The Blue Ridge and Shenandoah Mountains are horrible places to live. We don't like the mild winters on the eastern snow shade side of the mountains and it really does suck to have our gardens grow as well as they do for a 24-26 week growing season. The abundance of CSAs starting in Suffolk and Smithfield and all points west are also bothersome. Too much good food to choose from to make it worth it. And whoever heard of trading home grown fruit, veggies, dairy products, meat and eggs at the farmer's markets in every other town? Sheesh!
Further west out past Petersburg towards Patrick and Floyd County, you might even have to put up with bold and nosy neighbors who wave at you as you drive around town. Imagine that?
There's also a bunch of wild eyed, Second Amendment folks running around. Well, what would you expect from a "shall issue" state?
We really hated the negative publicity stirred up by that recent report that came out ranking Virginia #9 on the list of states with the most personal and economic freedoms.... http://mercatus.org/freedom-50-states-2011
So trust me, I'm doing you a favor by saying you should stay away from Virginia.
Great to hear from you Septimus.
Hear many good things about New Zealand. In fact, ultimately I plan to relocate outside the US and split my time up between an international locaton and somewhere in the US if it makes sense. I've been primarily looking at several areas in South America though.
Can't say I know a whole lot about New Zealand but the little info I have run across has been quite interesting and positive. I have always wanted to visit both Australia and New Zealand.
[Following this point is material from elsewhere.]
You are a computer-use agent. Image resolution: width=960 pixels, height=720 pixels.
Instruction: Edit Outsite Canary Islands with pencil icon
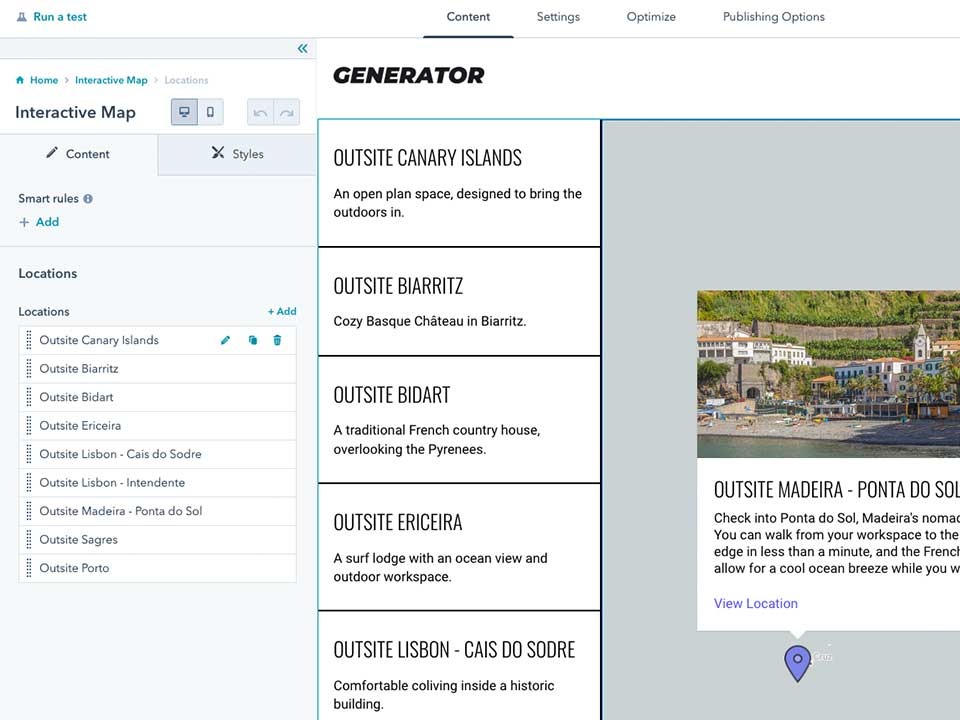[x=225, y=340]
Funny, I was just catching part of a HGTV International episode about a couple from New Zealand moving to an island off the coast called the "Barrier or something like that" in order to live "off the grid".
Keep in touch. Would love to hear more about NZ. Thanks!
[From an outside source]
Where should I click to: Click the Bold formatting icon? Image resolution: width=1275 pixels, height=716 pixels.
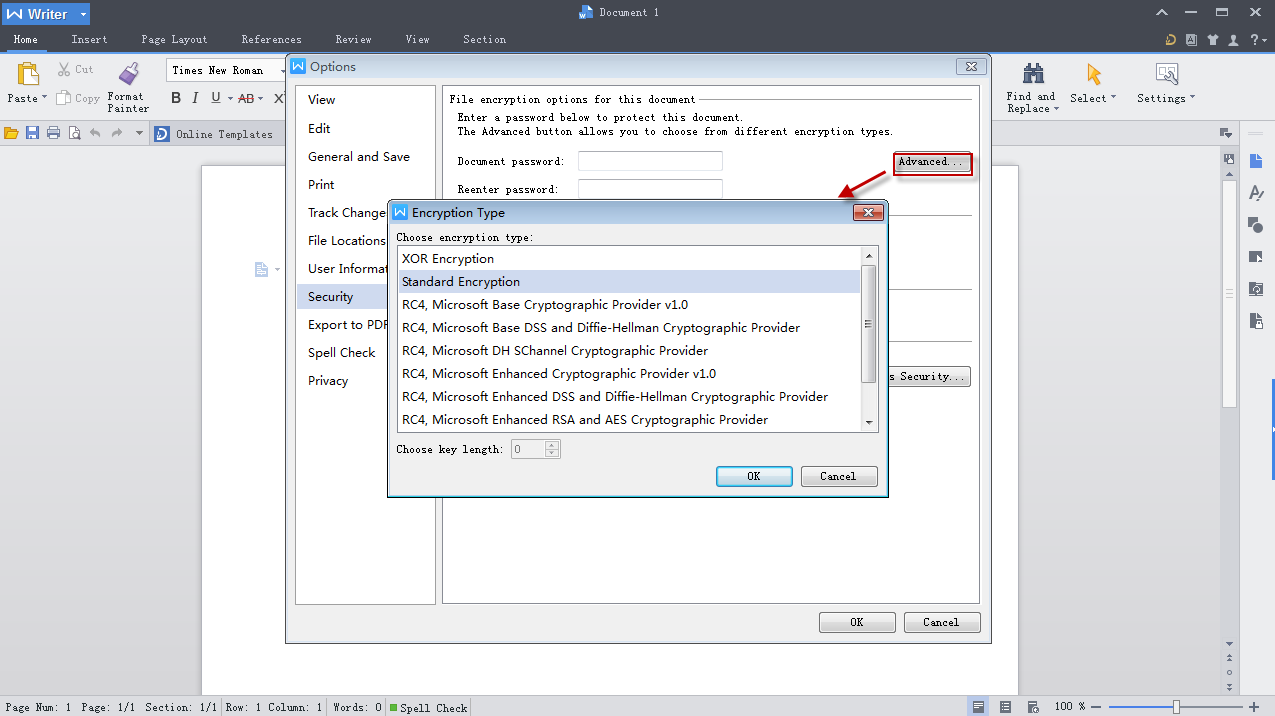(176, 98)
Well, I understand your point but from now until then I will likely need to fly at least occasionally. In fact, although my business does not 100% require it I am better off if I can fly and meet certain people in person. Business networking, valuable relationships and connections and major agreements/joint ventures are best executed in person whenever possible.
I don't need to be real close to a major airport but at least within a couple of hours from something that flies to most major cities, including international.
What, you live in the boonies away from everything or something? I'm sure even Chris M. flies to certain important conferences, events and meetings. Dude, you can't just go overboard with everything. Even the prep process may involve some flying around to meet people, learn some things and/or purchase others.
Yes, once peak oil hits flying will be greatly impacted but there are some trips are worthwhile.
Another reason to stay away is Dogs has his own Fukushima Chili factory going in Eastern VA...very radioactive stuff!
Washington was definitely towards the bottom of my list. Yes, I've heard about the weather.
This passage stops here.